We see many businesses go out of business because their prices are too low and they cannot cover their expenses. Their business leaks money through payroll, shipping, inventory, and general operations just to name a few.
Many of our customers sell premium products such as nutritional supplements, clothing, jewelry, bags, soaps, candles, chocolates, coffee and health foods. They sell to customers who value premium products and are not very price sensitive. It’s common for their customer to pay more for premium shipping or to upgrade their order when offered complementary products.
The dilemma most businesses face is that without accurate financial reports they don’t know how much they should charge for their products or shipping to remain profitable. Once they have accurate financial information, our customers can charge the right prices for their products and their shipping. In fact, you can automatically mark up with shipping with Connex to save time and increase profits.
An automation such as Connex can provide you with almost real-time accurate financial information so you can determine the price point you need to set to remain profitable.
What About Inventory Control and Management?
Although most businesses think about QuickBooks Enterprise as an accounting solution, it also has advanced inventory functionalities that are suitable even for businesses that process over 100,000 orders a year.
One of the biggest challenges that inventory-based businesses face is the lack of integration between their accounting and inventory management tools. How can you prevent oversells without knowing how much inventory you have? In contrast, how can you stop tying up your cash in overstock to prevent oversells?
The answer is that you need a reliable integration between your accounting and inventory management tools. In fact, many of our customers on QuickBooks Enterprise, no lo longer need an expensive inventory control tool once they implement Connex.

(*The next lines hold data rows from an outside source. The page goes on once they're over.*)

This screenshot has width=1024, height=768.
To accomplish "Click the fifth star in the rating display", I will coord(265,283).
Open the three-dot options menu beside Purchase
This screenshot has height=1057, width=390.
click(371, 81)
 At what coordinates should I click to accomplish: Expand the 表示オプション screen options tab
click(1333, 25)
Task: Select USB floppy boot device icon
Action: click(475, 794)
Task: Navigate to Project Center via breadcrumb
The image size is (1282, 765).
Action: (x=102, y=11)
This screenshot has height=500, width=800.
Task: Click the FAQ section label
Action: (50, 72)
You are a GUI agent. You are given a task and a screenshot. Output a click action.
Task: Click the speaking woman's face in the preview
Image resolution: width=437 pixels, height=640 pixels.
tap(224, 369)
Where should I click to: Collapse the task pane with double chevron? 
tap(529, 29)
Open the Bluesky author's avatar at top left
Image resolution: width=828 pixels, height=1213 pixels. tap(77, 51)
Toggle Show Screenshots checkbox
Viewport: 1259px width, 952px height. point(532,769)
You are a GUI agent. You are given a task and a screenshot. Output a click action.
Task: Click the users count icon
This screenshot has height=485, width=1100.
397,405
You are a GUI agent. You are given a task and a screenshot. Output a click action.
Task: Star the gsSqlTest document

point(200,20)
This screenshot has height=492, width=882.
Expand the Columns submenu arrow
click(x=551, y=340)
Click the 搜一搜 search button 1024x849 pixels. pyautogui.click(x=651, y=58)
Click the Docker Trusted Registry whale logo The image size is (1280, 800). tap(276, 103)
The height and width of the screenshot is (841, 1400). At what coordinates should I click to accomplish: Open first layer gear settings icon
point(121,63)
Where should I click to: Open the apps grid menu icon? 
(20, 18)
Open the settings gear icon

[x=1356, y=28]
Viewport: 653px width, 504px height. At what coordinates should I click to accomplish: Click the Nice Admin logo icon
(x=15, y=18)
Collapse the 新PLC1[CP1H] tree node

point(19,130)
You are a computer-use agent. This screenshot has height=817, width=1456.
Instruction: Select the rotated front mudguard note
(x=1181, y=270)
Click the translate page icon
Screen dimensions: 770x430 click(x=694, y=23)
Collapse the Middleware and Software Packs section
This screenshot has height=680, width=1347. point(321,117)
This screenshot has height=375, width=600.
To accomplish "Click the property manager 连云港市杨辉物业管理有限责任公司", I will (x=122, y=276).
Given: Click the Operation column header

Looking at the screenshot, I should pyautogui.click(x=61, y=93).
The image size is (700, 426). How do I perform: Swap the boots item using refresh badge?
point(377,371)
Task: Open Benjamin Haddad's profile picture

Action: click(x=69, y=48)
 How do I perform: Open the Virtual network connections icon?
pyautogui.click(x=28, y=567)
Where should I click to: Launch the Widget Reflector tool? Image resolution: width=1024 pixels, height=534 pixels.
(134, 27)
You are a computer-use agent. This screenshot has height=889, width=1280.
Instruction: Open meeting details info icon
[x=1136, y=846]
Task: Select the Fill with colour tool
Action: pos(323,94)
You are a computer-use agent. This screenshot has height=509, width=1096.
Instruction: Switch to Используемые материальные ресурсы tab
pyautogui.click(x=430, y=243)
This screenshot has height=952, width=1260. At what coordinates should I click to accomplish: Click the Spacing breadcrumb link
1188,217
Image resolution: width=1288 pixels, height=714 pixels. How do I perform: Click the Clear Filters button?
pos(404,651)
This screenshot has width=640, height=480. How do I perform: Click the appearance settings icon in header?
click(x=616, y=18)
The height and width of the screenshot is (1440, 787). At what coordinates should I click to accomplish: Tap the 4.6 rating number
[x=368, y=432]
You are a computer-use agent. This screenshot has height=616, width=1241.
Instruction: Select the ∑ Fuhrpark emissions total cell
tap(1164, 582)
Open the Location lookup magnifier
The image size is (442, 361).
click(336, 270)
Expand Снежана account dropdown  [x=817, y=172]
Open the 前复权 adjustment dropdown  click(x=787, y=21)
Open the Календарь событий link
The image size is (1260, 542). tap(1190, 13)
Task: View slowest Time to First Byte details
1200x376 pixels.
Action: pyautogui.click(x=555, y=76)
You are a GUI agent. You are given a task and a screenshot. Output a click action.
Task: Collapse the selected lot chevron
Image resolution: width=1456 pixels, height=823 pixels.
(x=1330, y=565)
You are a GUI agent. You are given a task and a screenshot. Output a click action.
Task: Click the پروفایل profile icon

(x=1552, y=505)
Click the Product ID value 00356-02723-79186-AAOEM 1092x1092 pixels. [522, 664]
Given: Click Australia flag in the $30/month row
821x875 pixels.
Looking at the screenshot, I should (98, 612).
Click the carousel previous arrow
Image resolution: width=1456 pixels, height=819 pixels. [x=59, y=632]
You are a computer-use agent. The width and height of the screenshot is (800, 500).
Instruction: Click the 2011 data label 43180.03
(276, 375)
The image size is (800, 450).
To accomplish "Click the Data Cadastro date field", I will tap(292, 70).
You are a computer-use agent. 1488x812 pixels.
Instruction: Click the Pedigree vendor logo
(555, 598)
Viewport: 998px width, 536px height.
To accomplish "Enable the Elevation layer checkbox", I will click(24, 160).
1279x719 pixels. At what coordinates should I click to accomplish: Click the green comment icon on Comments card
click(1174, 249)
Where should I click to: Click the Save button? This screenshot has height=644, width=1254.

When you combine QBE with Connex you can:
- Create sales orders
- Close with an invoice
- Create a PO
- Associate with list of vendors
- Receive inventory
- Vendor credit
- Pay vendors
- Partially and fully received POs. Some vendors only send some goods at once
- Hold a list of inventory, non-inventory, and assembly items
- Show screenshot
- Custom field support
- Bar code support
- Man. Part. No.
- Default vendor
- Parent products
- Report on COGS, inventory shrinkage (e.g.spoilage, inventory adjustment)
- Build assemblies
- Show form
- Track inventory by site and bin
- Inventory transfers
- Warnings that you lack inventory to sell
- Perform inventory adjustments
- Price and value
- QuickBooks can accurately calculate your COGS, if it has the right data.
- No need for a complicated sync from your 3rd party inventory tool to QuickBooks.
With the help of an automation such as Connex, you can transform QuickBooks Enterprise into a web-based inventory control solution.
Connex CEO Joseph Anderson has said that: “Many businesses plateau because they feel that they are up against a glass ceiling. We help businesses shatter this glass ceiling with a hammer.”
If your business is outgrowing QuickBooks but you are not yet ready to make the leap to an ERP solution, an automation such as Connex can help you to stay on QuickBooks as your business grows to the next level.
By combining out of the box functionality with the flexibility of the powerful rules engine, Connex can help you to streamline your workflows across all your ecommerce channels. Connex also sync your stock changes over and can help you turn QuickBooks Enterprise into your inventory control solution. With the accurate financial information and automated workflows provided by Connex, you can stay with QuickBooks and keep your costs low as you scale your business.